Abstract 1500
Background
Abiraterone acetate (AA) improves OS and rPFS in asymptomatic/minimally symptomatic mCRPC patients (pts) who are chemotherapy (CT) naïve. Upon progression to this strategy, Docetaxel (D) is currently one of standard treatments. However, the value of maintaining AA along with D despite progression to the former has not been tested yet. ABIDO is a randomized-phase II trial that evaluates efficacy and safety of D + AA vs. D after disease progression to first line AA in mCRPC.
Methods
mCRPC CT naïve pts with no visceral metastases, ECOG PS 0-1, testosterone < 50 ng/dL and adequate, hematologic, hepatic, and renal function were included. The study has two stages. In stage I pts receive AA at the approved regime (AA 1000mg/day+prednisone (P) 5 mgbid) until progressive disease determined by PSCWG2 criteria. Upon progression, in stage II, pts are randomized to receive either three-weekly D + daily AA+P (Arm A) or three-weekly D alone (Arm B).
Results
So far 148 pts have been included and 88 were randomized already. Of those 77 have completed D and have been analyzed (39 in arm A and 38 in Arm B). Median age was 72 y/o, 43% had ECOG 0 and 88% had bone metastases and 16% visceral metastases. Patients received 255 and 274 cycles of D in Arm A and B respectively with a median number of cycles of 7 and 8. Docetaxel median dose intensity was 90% and 92% for each arm and 94% for AA. Nine pts discontinued treatment due to toxicity, 5 in arm A and 4 in arm B. Most frequent G3-4 toxicities per arm (A/B) were: neutropenia (56%; 29%), febrile neutropenia (21%; 8%), diarrhea (10%; 8%), and asthenia (13%; 11%). Most common toxicities all grades per arm were: asthenia (74%; 66%), neutropenia (59%; 34%), alopecia (44%; 45%), nail toxicity (49%; 34%), diarrhea (46%; 42%), neurotoxicity (39%; 42%), nauseas (28%; 26%), mucositis (26%; 29%) and anemia (23%;11%).
Conclusions
In the AA maintenance cohort, more frequent and severe hematological treatment related adverse events (neutropenia, febrile neutropenia and anemia) were observed. No other differences were relevant. Prophylactic G-CSF use is encouraged in all patients. These preliminary data require confirmation once the study is completed.

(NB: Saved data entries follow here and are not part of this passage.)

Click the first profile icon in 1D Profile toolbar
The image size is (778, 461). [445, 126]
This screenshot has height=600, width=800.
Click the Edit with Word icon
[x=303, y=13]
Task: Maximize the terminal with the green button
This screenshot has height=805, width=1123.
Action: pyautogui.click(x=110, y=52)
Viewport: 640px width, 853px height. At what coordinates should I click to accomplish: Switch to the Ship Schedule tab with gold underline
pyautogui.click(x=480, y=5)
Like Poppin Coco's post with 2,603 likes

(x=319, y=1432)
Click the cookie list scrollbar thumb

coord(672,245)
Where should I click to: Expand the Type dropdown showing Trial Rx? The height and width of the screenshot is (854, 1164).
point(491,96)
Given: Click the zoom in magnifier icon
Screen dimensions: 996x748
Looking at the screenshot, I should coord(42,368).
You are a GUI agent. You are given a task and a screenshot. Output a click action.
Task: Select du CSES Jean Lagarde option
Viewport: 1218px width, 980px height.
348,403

Clinical trial identification
NCT02036060; EudraCT: 2013-003811-23.
Legal entity responsible for the study
SOGUG: Spanish Oncology Genitourinary Group.
Funding
Janssen-Cilag, S.A.
Editorial Acknowledgement
Juan Luis Sanz, APICES.
Disclosure
J. Puente: Honoraria: Astellas, Bayer, Janssen, Roche, Ipsen; Consulting or advisory role: Astellas, Roche, Ipsen, Pfizer, Bristol-Myers Squibb, Merck sharp & Dohme; Research funding: Astellas. M.J. Mendez Vidal: Consulting: Janssen, Pfizer, Astellas, Sanofi, Bayer, Bristol-Myers Squibb, Novartis, Roche. I. Duran: Honoraria: Bristol-Myers Squibb, Ipsen, Roche; Advisory role: Roche, MSD, Bayer, Bristol-Myers Squibb. A. Sanchez-Hernandez: Honoraria: Sanofi, Astellas, Janssen, Bayer, Roche, Boehringer Ingelheim, Pierre-Fabre, Bristol-Myers Squibb, MSD; Consulting: Sanofi, Astellas, Janssen, Bayer, Roche, Boehringer Ingelheim, Pierre-Fabre, Bristol-Myers Squibb, MSD; Spikers bureau: Sanofi, Astellas, Janssen, Bayer, Roche, Boehringer Ingelheim, Pierre-Fabre, Bristol-Myers Squibb, MSD. T. Alonso: Consulting: Sanofi. M.A. Gonzalez del Alba Baamonde: Consulting: Astellas, Sanofi, Bayer, Janssen, Pfizer, Bristol-Myers Squibb, Eisai, Pierre Fabre. M. Lazaro: Expert testimony: Janssen, Pfizer, Roche. M.A. Climent Duran: Honoraria: Janssen, Astellas, Sanofi, Bayer; Consulting: Janssen, Sanofi, Bayer. All other authors have declared no conflicts of interest.